●次から次へと愛人を自宅へ……仲良き事は美しき哉?

 妻公認のお妾さんたち3人にはなかなか面白いエピソードがある。まず最初の一人、大内くに。渋沢が大蔵省に在職中、造幣局へ単身赴任していた大阪で出会った女性だ。もともと幕府の女官だったとも、京都にいた幕府の役人の妻だったともいわれる。維新後、大阪で料亭の女中をしているところを見初められ渋沢と”大人の関係”に……。

 しかも渋沢は豪胆なことに、単身赴任が終わると千代と娘が暮らす東京の家にくにを連れ帰る。現代の感覚ではとんでもない話だが、当時は「妻妾同居」は珍しいことではない。ただ、長年家を空けっぱなしでやっと一緒に暮らせると思ったら「家族が一人増えました(しかも美女が)」では、千代も内心たまったものではなかっただろう。とはいえ、千代の度量がよほど広かったのか、妻妾息が合ったのか、くにが生んだ二人の娘ともども仲良く暮らしたようだ。

 どうも渋沢は大阪の女が好みだったのか、後に二人目の妾として迎えた田中久尾も大阪出身。こちらもやはり妻妾同居で、1876年(明治9)の夏から暮らしていた深川福住町(現在の門前仲町)の渋沢邸で共に生活していたことが分かっている。

 

●明治時代の”文春砲”に愛の巣をすっぱ抜かれる!?

 

 なぜこんな細かいことまでわかっているかと言うと、実は当時の新聞にすっぱ抜かれていたのだ。政界・財界のスキャンダルを暴き出し”まむしの周六”と恐れられた、黒岩涙香が主筆を務める「萬朝報(よろずちょうほう)」がそれ。同紙の連載「弊風ー斑蓄妾の実例」は、伊藤博文から森鴎外、今では名も知らぬ人々まで手当たり次第に妾との関係や現住所まで(!)暴露するスキャンダル記事。いわば”明治の文春砲”とでもいうところ。そして、ここに我らが資本主義の父の名もあった。

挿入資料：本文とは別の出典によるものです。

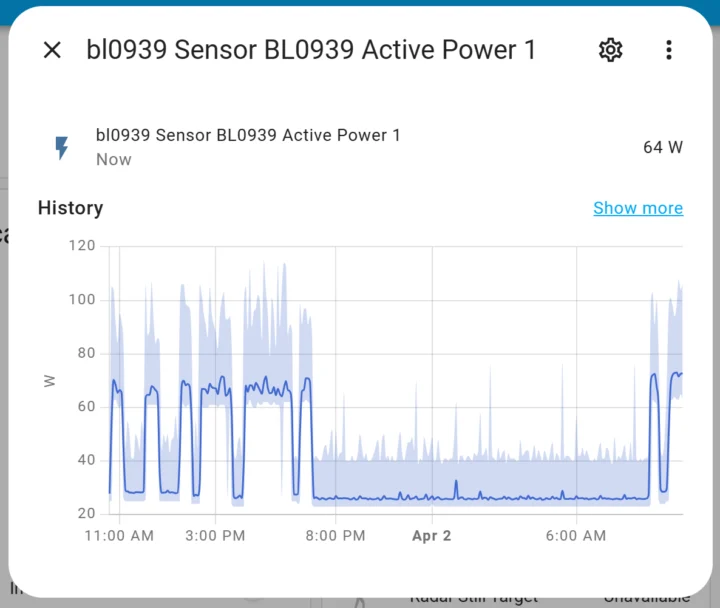The width and height of the screenshot is (720, 608).
Task: Select the BL0939 Active Power 1 row name
Action: tap(248, 135)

 記事によれば、田中久尾は歳の頃28~29歳(記事掲載の1898年当時)で、「大阪より連れきたりし」「古き妾(ひどい書きようw)」で「深川福住町四番地で同居」とある(但し、伝記資料によれば記事掲載当時の自宅は兜町二番地だったらしい)。千代は1882年(明治15)に亡くなっているので、久尾と同居していたのは後妻の兼子だろう。この兼子夫人、後に渋沢の女癖についてキツ~イ名言(?)を放っているので、当時も思うところはあっただろう。

 さらに、この記事にはもう一人、同時並行で愛の巣を構えていた女性についても暴露されている。それが3人目の妾、鈴木かめ(24歳)。もともとは元吉原仲の町の置屋・林家の芸者、小亀だったのを身請けし、日本橋浜町三番地(現在の浜町、明治座の裏あたり)の別宅に住まわせていたという。ちなみに先述の68歳で子どもを授かったのが彼女との間。かめ34歳頃のことだ。

 このかめとの愛の巣が、よく渋沢の艶聞エピソードで語られる「浜町の友人の家」と推測される。手短にまとめると、ある晩、部下が会社の一大事を急ぎ渋沢に伝えようと、浜町にある「友人の家」を訪ねたところ、家の奥から「渋沢がこんな場所にいるはずがありません、と伝えなさい!」と大声で居留守を指示する声が響いたという話。自分で構えた愛の巣を「こんなところ」とはずいぶんな言いざまだが、よほど慌てていたのだろう。こんな人間臭い部分も、渋沢の魅力というべきか……。